● **Tasks to complete**
A: Quote the Bank of England passage word for word from "Bank of England" to "raising interest rates.".
B: In the Bank of England passage, what level does the main forecast show inflation reaching next spring?

Bank of England governor Andrew Bailey had a Herculean three-card trick to pull off on Thursday when presenting the central bank’s new inflation forecast and decision to hold back on immediately raising interest rates.
Bailey, who fuelled expectations of a rate rise last month by saying the BoE “will have to act” to tackle surging inflation, wanted those listening to accept three different messages — which to many in the audience may have appeared contradictory.
First, that the BoE Monetary Policy Committee is much more concerned about inflation than it was previously and interest rates really are going to rise “over coming months”.
Second, that it was good to wait and see before taking action because the outlook for economic growth had darkened and the overall picture was terribly uncertain.
And third that people should continue to heed his words even though he acknowledged that his comments last month about taming inflation had been “truisms” and therefore empty of meaning.
The BoE’s main forecast, based on market interest rates, showed inflation reaching 5 per cent next spring before coming back below the central bank’s 2 per cent target — indicating traders had become over excited about a tightening of monetary policy.

[Data entries]
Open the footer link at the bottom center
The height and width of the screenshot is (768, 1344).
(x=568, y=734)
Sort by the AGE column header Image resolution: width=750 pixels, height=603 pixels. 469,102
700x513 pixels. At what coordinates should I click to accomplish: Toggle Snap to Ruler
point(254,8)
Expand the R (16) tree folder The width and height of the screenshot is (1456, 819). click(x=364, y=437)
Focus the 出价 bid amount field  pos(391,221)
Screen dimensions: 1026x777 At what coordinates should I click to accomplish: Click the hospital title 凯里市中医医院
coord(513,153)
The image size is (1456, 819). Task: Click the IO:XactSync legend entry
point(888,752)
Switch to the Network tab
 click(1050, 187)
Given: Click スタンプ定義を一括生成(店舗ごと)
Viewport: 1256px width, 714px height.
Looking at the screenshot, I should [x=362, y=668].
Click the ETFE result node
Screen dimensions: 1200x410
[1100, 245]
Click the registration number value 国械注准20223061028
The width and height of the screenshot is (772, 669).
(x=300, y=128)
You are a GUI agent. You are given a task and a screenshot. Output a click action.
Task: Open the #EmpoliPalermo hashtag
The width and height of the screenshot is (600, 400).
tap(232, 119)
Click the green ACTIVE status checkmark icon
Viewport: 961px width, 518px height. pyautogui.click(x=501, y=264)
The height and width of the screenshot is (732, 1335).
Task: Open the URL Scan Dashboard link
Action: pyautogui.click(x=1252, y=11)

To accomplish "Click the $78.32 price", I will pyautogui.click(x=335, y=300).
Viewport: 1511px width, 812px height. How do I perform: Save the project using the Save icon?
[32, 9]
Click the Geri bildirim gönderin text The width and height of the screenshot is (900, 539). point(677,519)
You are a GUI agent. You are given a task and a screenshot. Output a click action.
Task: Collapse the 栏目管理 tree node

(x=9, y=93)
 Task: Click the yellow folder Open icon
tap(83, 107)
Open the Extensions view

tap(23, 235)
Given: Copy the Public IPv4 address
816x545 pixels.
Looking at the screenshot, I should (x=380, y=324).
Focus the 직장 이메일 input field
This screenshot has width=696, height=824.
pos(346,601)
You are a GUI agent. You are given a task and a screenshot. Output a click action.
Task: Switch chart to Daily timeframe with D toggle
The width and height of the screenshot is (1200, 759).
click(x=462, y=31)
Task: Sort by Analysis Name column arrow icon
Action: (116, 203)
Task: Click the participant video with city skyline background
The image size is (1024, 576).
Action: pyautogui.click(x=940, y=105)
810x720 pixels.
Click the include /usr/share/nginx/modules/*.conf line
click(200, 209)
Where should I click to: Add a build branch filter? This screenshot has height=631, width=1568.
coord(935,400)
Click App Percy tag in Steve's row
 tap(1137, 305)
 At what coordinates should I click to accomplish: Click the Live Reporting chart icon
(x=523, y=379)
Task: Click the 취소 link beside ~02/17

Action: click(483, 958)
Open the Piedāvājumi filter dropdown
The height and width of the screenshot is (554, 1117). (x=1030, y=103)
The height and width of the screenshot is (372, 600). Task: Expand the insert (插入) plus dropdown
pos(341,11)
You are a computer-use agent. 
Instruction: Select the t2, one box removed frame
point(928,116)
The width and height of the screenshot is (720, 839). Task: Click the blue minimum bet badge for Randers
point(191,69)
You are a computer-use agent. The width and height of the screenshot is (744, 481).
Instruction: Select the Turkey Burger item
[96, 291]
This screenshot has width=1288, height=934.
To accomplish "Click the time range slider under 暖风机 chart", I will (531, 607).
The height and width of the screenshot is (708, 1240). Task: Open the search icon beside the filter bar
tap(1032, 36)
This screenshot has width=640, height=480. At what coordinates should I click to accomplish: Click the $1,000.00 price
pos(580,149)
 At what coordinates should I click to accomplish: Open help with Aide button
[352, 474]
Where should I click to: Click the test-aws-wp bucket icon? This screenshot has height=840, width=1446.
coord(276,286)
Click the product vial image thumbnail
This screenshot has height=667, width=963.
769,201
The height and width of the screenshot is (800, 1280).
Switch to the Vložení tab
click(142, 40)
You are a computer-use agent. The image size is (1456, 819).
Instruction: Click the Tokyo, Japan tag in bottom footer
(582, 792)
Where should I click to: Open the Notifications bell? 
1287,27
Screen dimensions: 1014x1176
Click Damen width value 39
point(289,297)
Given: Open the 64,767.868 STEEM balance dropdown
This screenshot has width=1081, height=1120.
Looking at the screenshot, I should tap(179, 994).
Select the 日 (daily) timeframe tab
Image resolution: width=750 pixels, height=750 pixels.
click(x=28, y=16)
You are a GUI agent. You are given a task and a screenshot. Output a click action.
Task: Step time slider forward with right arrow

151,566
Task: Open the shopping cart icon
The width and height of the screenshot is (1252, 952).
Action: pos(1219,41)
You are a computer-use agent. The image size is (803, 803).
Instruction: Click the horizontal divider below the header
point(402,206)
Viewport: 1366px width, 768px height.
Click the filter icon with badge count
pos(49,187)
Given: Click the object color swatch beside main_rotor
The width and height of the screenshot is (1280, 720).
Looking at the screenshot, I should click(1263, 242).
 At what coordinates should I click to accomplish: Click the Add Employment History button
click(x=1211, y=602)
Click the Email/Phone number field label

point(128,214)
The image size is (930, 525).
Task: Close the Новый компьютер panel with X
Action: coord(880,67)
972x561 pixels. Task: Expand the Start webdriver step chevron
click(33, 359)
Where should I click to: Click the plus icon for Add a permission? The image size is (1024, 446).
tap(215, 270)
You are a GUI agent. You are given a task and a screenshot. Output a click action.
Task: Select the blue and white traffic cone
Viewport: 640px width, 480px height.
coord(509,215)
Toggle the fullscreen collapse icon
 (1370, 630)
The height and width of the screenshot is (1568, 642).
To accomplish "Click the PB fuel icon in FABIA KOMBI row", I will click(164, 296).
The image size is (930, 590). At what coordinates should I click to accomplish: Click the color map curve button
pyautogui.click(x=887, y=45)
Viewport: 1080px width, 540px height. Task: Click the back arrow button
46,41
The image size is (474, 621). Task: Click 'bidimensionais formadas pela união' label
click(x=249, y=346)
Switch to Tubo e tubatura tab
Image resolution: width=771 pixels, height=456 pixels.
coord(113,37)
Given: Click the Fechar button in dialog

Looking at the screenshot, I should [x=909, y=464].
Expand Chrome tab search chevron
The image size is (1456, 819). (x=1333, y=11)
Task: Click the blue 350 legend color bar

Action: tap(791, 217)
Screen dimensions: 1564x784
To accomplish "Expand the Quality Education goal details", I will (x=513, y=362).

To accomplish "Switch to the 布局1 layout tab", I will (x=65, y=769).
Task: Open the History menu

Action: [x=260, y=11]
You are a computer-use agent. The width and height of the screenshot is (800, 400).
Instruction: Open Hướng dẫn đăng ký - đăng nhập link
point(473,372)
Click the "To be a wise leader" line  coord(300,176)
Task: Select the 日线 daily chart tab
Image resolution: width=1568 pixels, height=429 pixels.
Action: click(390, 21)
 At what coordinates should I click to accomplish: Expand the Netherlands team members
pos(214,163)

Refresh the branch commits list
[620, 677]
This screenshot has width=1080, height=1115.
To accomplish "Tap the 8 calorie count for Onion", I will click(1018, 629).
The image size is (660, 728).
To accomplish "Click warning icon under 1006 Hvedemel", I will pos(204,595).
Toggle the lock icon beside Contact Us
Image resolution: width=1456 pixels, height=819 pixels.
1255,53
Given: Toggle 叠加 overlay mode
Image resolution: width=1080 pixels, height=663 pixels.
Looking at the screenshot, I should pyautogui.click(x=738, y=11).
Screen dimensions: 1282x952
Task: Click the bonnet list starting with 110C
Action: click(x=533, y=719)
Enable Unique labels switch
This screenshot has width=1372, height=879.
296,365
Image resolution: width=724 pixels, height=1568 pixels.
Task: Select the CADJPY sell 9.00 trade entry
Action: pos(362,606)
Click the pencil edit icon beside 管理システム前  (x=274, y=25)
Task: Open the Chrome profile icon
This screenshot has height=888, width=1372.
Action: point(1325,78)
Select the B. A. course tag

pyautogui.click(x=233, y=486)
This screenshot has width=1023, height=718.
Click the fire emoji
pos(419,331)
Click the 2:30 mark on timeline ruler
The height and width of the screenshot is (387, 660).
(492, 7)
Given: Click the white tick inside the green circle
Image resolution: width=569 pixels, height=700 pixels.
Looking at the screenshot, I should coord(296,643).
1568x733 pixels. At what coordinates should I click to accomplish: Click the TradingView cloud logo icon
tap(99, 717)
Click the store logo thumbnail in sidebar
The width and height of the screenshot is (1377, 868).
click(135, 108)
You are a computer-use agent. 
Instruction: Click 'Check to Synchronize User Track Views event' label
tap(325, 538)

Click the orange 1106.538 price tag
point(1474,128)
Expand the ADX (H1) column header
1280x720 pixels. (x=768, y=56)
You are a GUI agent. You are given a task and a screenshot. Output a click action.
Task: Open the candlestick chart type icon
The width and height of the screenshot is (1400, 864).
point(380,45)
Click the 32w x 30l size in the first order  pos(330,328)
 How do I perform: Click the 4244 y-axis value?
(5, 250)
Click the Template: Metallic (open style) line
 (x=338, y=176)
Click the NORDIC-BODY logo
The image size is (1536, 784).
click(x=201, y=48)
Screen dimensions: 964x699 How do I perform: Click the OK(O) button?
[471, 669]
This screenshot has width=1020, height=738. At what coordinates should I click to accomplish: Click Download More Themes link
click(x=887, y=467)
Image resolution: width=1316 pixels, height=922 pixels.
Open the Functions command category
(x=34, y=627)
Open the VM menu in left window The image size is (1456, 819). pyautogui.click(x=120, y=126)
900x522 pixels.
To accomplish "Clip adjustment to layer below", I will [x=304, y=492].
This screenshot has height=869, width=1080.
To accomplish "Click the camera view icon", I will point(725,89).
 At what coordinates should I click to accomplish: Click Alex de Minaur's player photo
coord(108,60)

● **Worked solutions**
A:
Bank of England governor Andrew Bailey had a Herculean three-card trick to pull off on Thursday when presenting the central bank’s new inflation forecast and decision to hold back on immediately raising interest rates.

B: 5 percent.